- Exercise prompt
All of the records should be given back exactly and in full.

- Excerpted records
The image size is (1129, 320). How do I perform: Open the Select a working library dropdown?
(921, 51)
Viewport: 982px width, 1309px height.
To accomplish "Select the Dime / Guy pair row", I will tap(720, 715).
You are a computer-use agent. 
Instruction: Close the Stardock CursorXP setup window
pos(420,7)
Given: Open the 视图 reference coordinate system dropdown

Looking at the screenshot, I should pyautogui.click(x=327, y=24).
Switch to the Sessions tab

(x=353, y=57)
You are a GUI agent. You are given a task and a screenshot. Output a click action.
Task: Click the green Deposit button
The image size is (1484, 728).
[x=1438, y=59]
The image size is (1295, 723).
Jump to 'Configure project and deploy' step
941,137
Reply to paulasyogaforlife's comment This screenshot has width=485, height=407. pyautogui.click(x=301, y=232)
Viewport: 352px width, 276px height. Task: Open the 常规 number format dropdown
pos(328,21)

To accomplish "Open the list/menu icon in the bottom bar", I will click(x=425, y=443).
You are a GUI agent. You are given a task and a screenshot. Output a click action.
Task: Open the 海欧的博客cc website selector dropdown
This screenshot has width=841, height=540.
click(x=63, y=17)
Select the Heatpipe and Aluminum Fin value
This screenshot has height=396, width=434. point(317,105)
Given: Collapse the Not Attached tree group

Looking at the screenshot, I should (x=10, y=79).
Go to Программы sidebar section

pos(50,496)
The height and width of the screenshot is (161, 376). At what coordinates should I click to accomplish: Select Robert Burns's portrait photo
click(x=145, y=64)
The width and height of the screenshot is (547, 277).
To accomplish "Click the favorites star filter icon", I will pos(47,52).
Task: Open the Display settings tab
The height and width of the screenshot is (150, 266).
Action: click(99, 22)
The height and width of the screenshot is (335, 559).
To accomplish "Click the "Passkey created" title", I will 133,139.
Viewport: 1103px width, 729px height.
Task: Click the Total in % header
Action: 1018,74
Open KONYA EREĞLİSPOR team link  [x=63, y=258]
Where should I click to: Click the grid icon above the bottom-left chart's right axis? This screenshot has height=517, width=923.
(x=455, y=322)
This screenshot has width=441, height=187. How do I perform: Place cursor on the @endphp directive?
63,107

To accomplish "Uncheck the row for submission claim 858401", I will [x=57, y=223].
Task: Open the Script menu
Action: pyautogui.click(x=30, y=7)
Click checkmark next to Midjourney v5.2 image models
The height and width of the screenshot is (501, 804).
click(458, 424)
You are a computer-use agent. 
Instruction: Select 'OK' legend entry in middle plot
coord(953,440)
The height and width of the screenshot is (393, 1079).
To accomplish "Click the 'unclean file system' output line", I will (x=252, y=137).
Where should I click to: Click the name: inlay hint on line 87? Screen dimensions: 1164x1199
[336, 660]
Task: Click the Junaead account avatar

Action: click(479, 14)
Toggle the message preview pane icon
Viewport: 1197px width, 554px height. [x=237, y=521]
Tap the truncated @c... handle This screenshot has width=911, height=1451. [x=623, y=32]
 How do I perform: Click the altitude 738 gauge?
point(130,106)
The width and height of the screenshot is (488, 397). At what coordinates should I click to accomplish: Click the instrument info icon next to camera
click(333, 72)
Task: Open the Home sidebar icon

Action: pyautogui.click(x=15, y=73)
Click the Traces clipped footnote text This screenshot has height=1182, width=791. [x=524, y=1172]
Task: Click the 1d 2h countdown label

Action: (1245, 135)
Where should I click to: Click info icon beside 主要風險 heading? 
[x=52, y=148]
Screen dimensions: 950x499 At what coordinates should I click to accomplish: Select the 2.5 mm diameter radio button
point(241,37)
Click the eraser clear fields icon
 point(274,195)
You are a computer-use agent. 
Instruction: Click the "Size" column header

- Solution to the exercise
The image size is (1129, 320). How do I perform: Open the Select a working library dropdown?
(921, 51)
Viewport: 982px width, 1309px height.
To accomplish "Select the Dime / Guy pair row", I will tap(720, 715).
You are a computer-use agent. 
Instruction: Close the Stardock CursorXP setup window
pos(420,7)
Given: Open the 视图 reference coordinate system dropdown

Looking at the screenshot, I should pyautogui.click(x=327, y=24).
Switch to the Sessions tab

(x=353, y=57)
You are a GUI agent. You are given a task and a screenshot. Output a click action.
Task: Click the green Deposit button
The image size is (1484, 728).
[x=1438, y=59]
The image size is (1295, 723).
Jump to 'Configure project and deploy' step
941,137
Reply to paulasyogaforlife's comment This screenshot has width=485, height=407. pyautogui.click(x=301, y=232)
Viewport: 352px width, 276px height. Task: Open the 常规 number format dropdown
pos(328,21)

To accomplish "Open the list/menu icon in the bottom bar", I will click(x=425, y=443).
You are a GUI agent. You are given a task and a screenshot. Output a click action.
Task: Open the 海欧的博客cc website selector dropdown
This screenshot has width=841, height=540.
click(x=63, y=17)
Select the Heatpipe and Aluminum Fin value
This screenshot has height=396, width=434. point(317,105)
Given: Collapse the Not Attached tree group

Looking at the screenshot, I should (x=10, y=79).
Go to Программы sidebar section

pos(50,496)
The height and width of the screenshot is (161, 376). At what coordinates should I click to accomplish: Select Robert Burns's portrait photo
click(x=145, y=64)
The width and height of the screenshot is (547, 277).
To accomplish "Click the favorites star filter icon", I will pos(47,52).
Task: Open the Display settings tab
The height and width of the screenshot is (150, 266).
Action: click(99, 22)
The height and width of the screenshot is (335, 559).
To accomplish "Click the "Passkey created" title", I will 133,139.
Viewport: 1103px width, 729px height.
Task: Click the Total in % header
Action: 1018,74
Open KONYA EREĞLİSPOR team link  [x=63, y=258]
Where should I click to: Click the grid icon above the bottom-left chart's right axis? This screenshot has height=517, width=923.
(x=455, y=322)
This screenshot has width=441, height=187. How do I perform: Place cursor on the @endphp directive?
63,107

To accomplish "Uncheck the row for submission claim 858401", I will [x=57, y=223].
Task: Open the Script menu
Action: pyautogui.click(x=30, y=7)
Click checkmark next to Midjourney v5.2 image models
The height and width of the screenshot is (501, 804).
click(458, 424)
You are a computer-use agent. 
Instruction: Select 'OK' legend entry in middle plot
coord(953,440)
The height and width of the screenshot is (393, 1079).
To accomplish "Click the 'unclean file system' output line", I will (x=252, y=137).
Where should I click to: Click the name: inlay hint on line 87? Screen dimensions: 1164x1199
[336, 660]
Task: Click the Junaead account avatar

Action: click(479, 14)
Toggle the message preview pane icon
Viewport: 1197px width, 554px height. [x=237, y=521]
Tap the truncated @c... handle This screenshot has width=911, height=1451. [x=623, y=32]
 How do I perform: Click the altitude 738 gauge?
point(130,106)
The width and height of the screenshot is (488, 397). At what coordinates should I click to accomplish: Click the instrument info icon next to camera
click(333, 72)
Task: Open the Home sidebar icon

Action: pyautogui.click(x=15, y=73)
Click the Traces clipped footnote text This screenshot has height=1182, width=791. [x=524, y=1172]
Task: Click the 1d 2h countdown label

Action: (1245, 135)
Where should I click to: Click info icon beside 主要風險 heading? 
[x=52, y=148]
Screen dimensions: 950x499 At what coordinates should I click to accomplish: Select the 2.5 mm diameter radio button
point(241,37)
Click the eraser clear fields icon
 point(274,195)
You are a computer-use agent. 
Instruction: Click the "Size" column header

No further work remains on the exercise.